2. The surcharge proposal predicts that with hedging a surcharge would seldom if ever be needed. So why have the surcharge? The administrative cost and complexity would be unwarranted for something that is rarely if ever used.
3. The surcharge would be added at the same time as a 10% fare hike and a 25¢ construction surcharge. This is overloading riders with three fare increases at a time that the Legislature has taken the position that there will be no state tax increases
4. The development of the surcharge has questionable legality:
· In their 2010 surcharge proposal to the legislature WSF and WSDOT did not follow the RCW requirements for public participation in developing the proposal.
· The 2010 legislature responded by directing WSF and WSTC to comply with these RCW requirements and submit another proposal.

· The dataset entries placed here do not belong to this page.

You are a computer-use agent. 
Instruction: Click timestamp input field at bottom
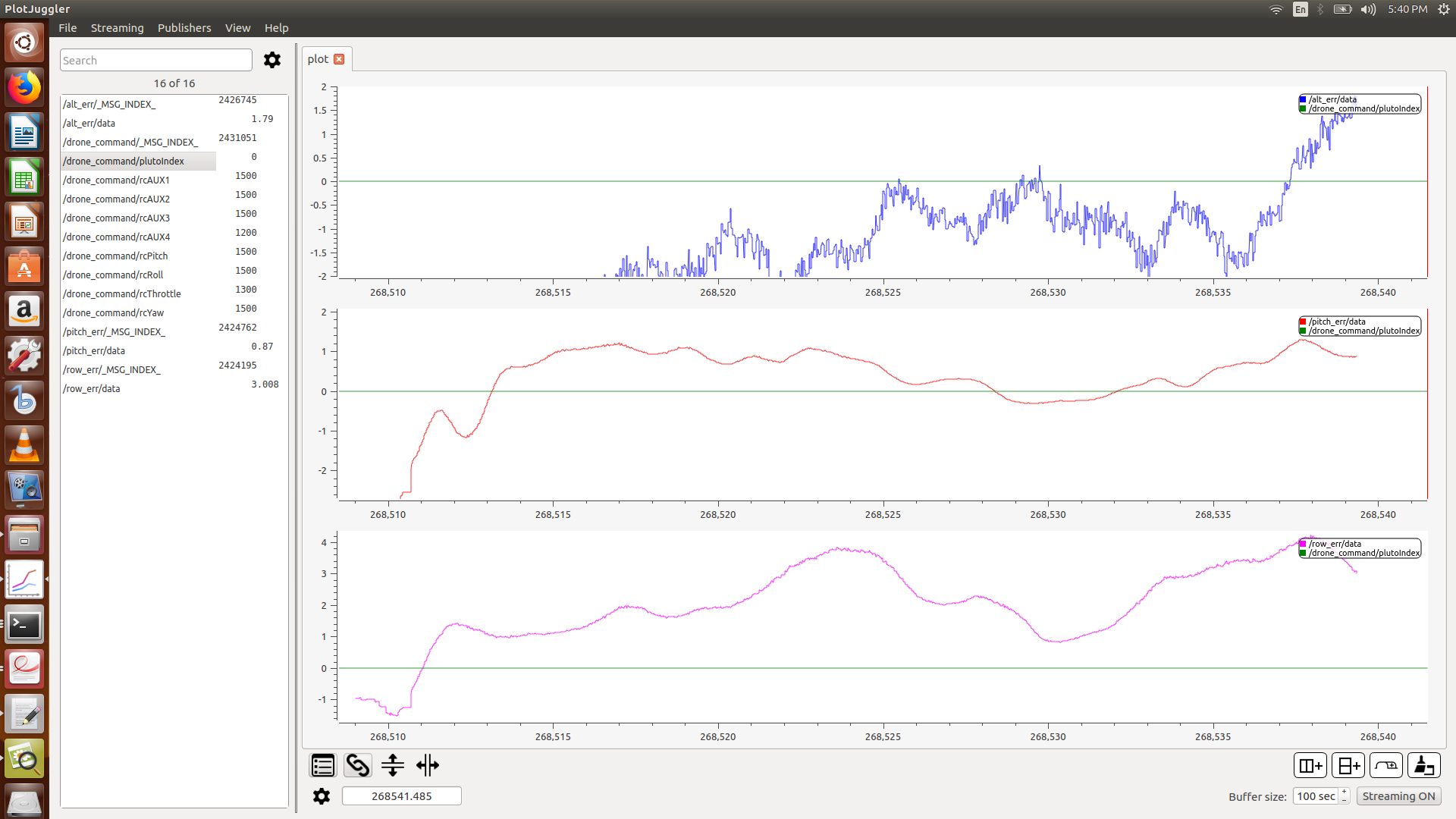click(400, 795)
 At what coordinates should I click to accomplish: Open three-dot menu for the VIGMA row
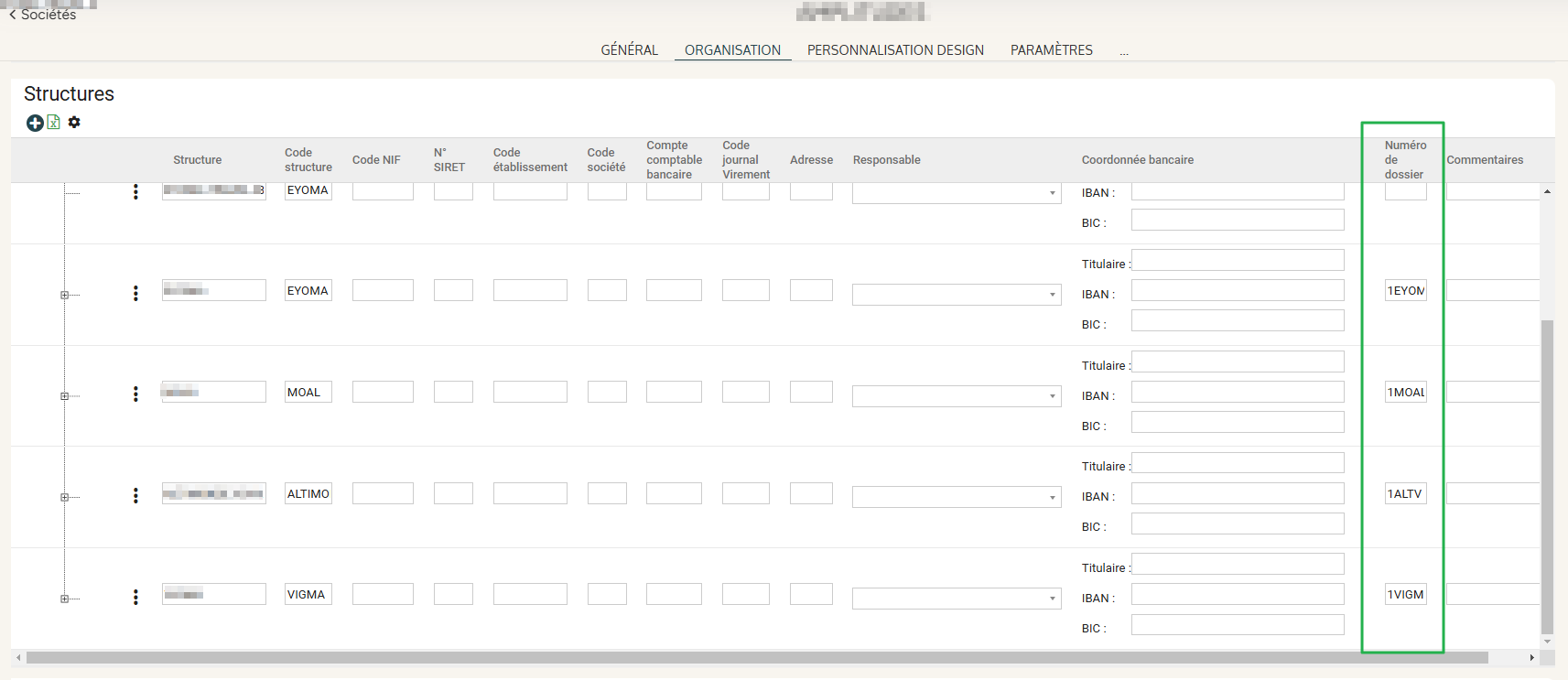tap(135, 597)
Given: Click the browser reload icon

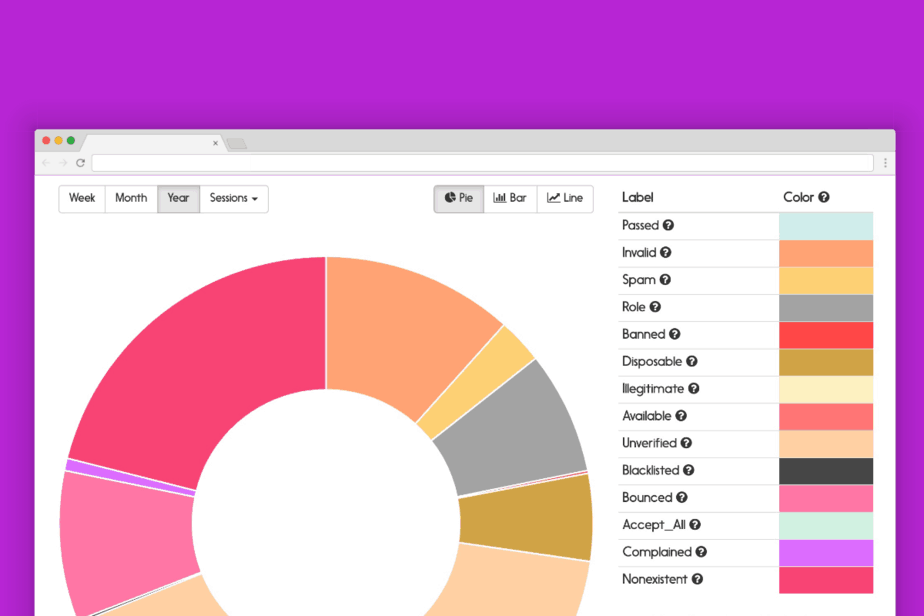Looking at the screenshot, I should click(x=81, y=163).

· WSF and WSTC resubmitted a surcharge proposal to the 2011 legislature. without following RCW requirements Despite FAC Council appeals to WSF and letters to Secretary Hammond and the Governor reminding them of RCW requirements, and legislative direction this second proposal was developed without public transparency or participation.
* The Attorney General determined that ferry fares after I 1053 was passed are subject to a vote of the legislature. It is questionable that a vote on the appropriations bill will meet this requirement as the statement for a fuel surcharge to recover budget deficits does not describe what that fee would be. There is insufficient time to conduct the public processes to develop surcharge rules that could be included in a legislative bill.
5. The imposition of a surcharge to routes with over 100% recovery rates is questionable given the legislative language is to recover fuel budget deficits, as if there were a deficit in the fuel budget or these routes the route operating revenue surplus would eliminate it.
6. Assuming that the automatic fare increases are legal, as they would have no public review process, the surcharge rules have to address all the concerns over how it’s could be mis-applied. These include:
a) The intent is to address periodic price variances. If there’s a large sustained fuel price increase e.g. one that lasts for the biennium then riders would be stuck with a surcharge for the duration. The legislative language is only that the surcharge recover the budget deficit with no limits on how large that may be.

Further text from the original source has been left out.